→ **ACTION ITEM**
Can you copy out, without any change, everything from the line containing "The image size is (873, 466)." down to the line containing "(106, 238).", with both of those lines included? Leave the pictures out of your copy.

→ **RECORDS SHOWN**
^^^^
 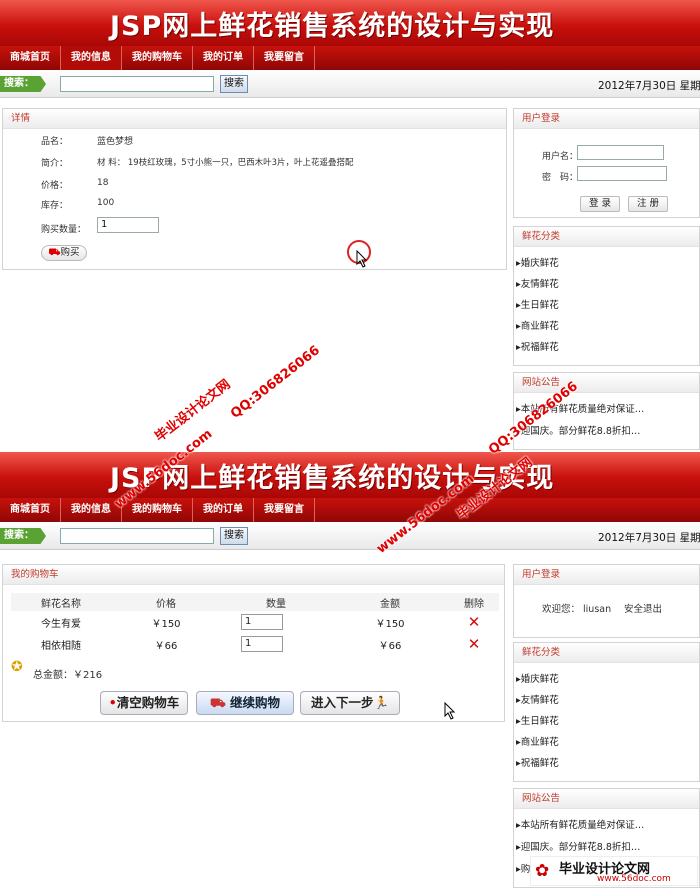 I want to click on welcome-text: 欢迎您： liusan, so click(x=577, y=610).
^^^^
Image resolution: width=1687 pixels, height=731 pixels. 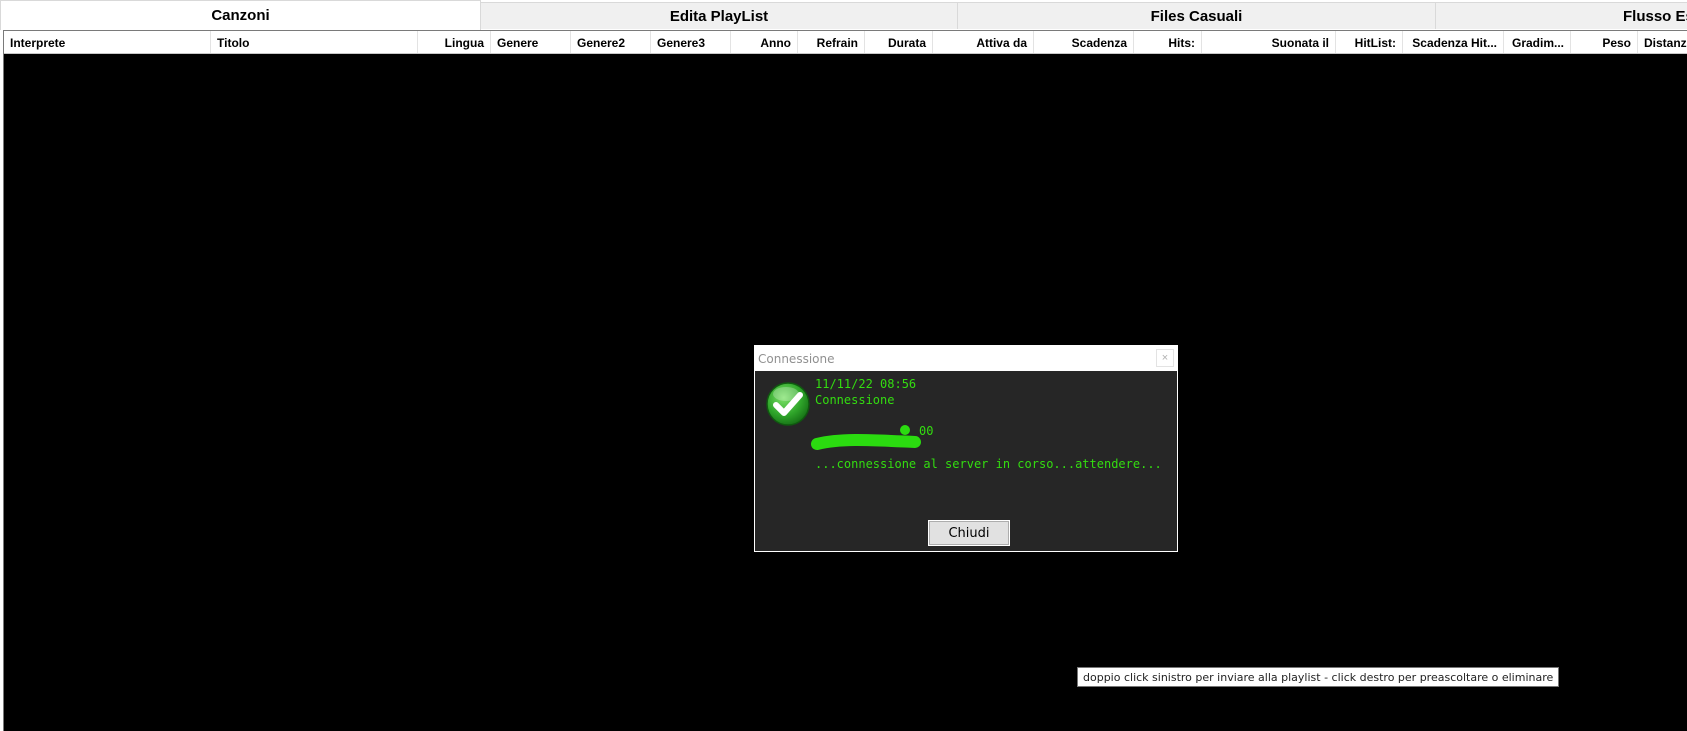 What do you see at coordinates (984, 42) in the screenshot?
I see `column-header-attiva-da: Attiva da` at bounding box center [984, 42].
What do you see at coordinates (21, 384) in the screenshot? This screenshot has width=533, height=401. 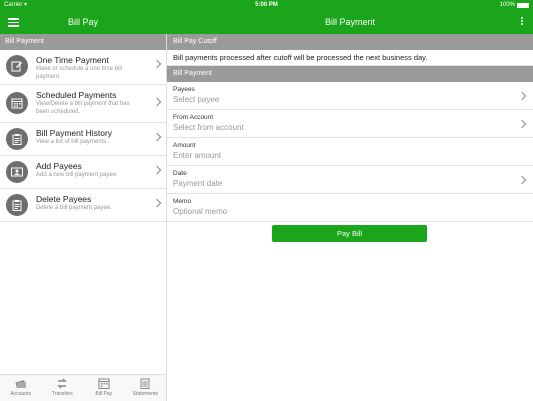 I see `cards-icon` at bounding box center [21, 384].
^^^^
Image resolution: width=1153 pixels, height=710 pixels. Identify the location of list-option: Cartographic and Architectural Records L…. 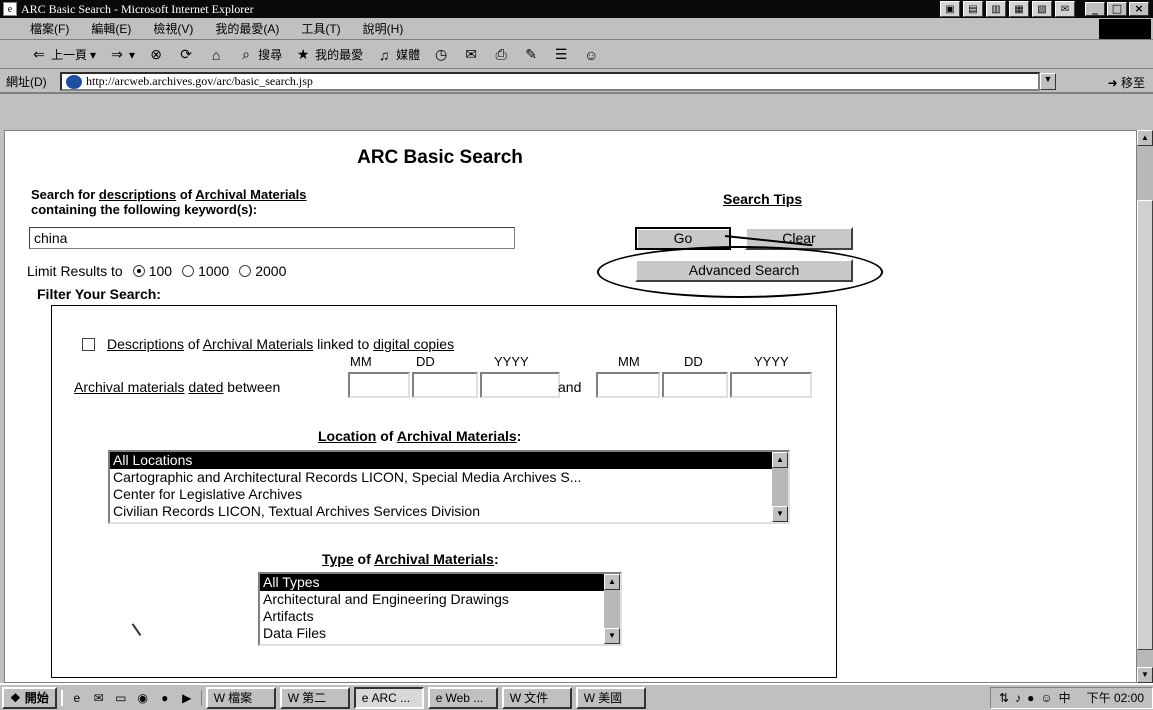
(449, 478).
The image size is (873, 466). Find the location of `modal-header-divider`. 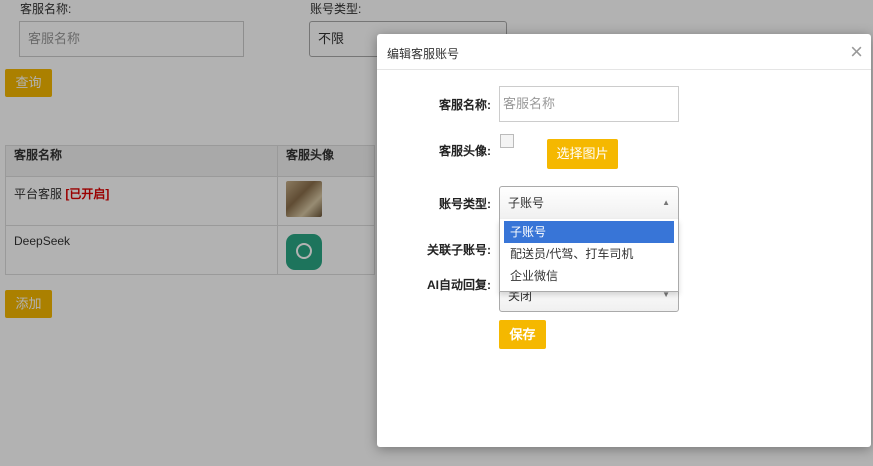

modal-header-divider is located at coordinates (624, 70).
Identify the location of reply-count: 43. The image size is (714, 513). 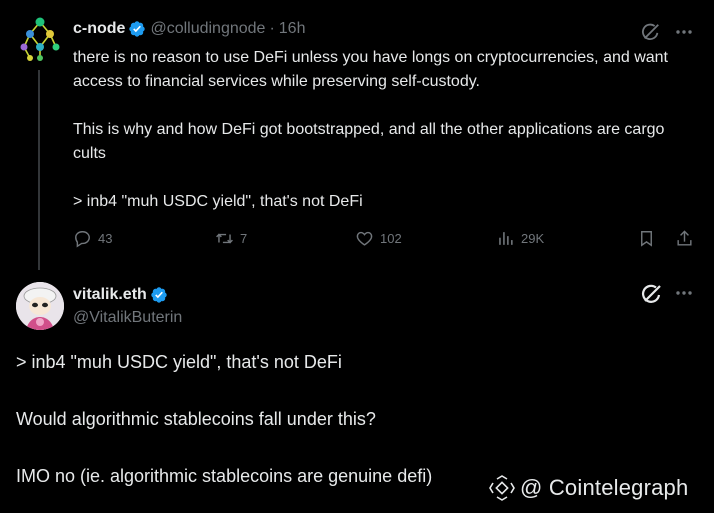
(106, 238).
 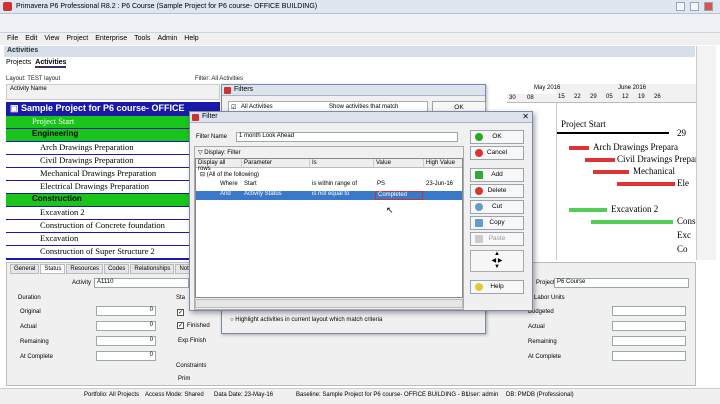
^^^^
→ **REPLY TO THE EXERCISE**
The image size is (873, 466). Find the location of `modal-header-divider`. 

modal-header-divider is located at coordinates (624, 70).
Identify the location of reply-count: 43. The image size is (714, 513). 
(106, 238).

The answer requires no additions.